§ **Assignment**
Reproduce, please, the line that holds "Given: Click the" and all later lines through the end of the entries below, exactly; omit pictures.

Collected data entries
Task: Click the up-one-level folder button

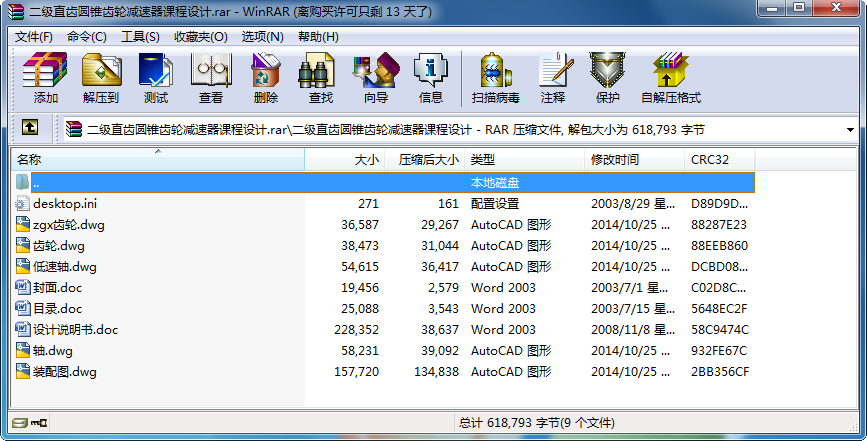Action: [x=30, y=128]
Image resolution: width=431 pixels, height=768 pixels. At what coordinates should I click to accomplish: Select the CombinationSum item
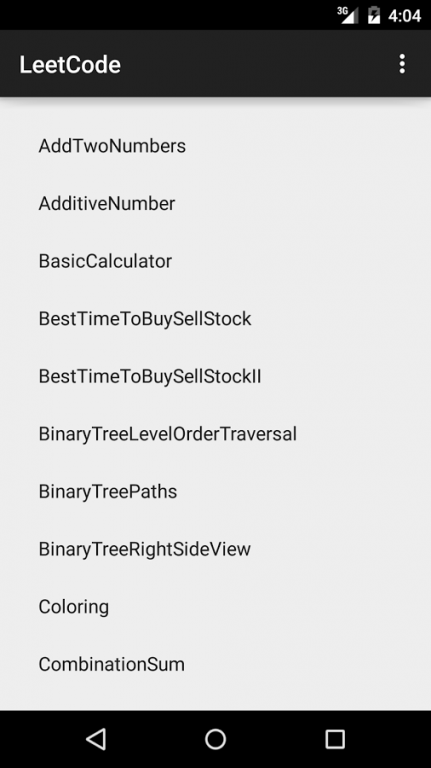click(x=216, y=664)
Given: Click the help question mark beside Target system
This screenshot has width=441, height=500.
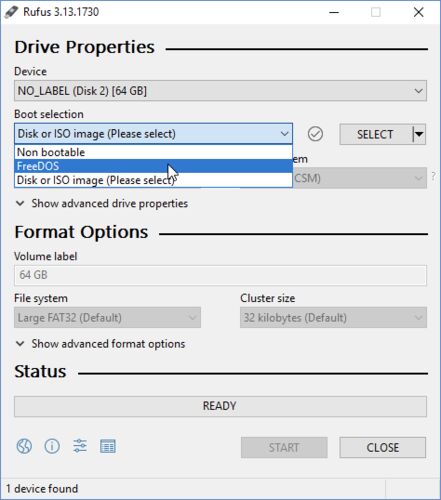Looking at the screenshot, I should (433, 177).
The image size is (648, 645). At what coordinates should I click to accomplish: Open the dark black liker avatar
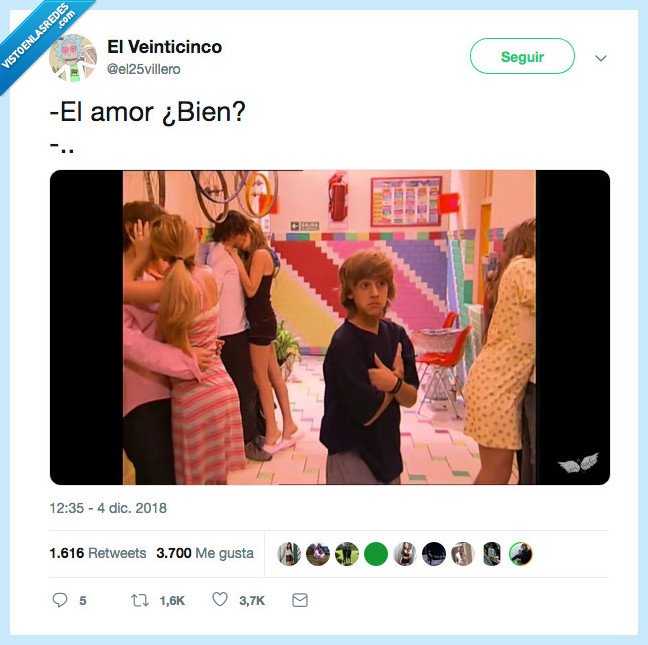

§ **Result of this task**
Given: Click the help question mark beside Target system
This screenshot has width=441, height=500.
Looking at the screenshot, I should (433, 177).
The image size is (648, 645). At what coordinates should I click to accomplish: Open the dark black liker avatar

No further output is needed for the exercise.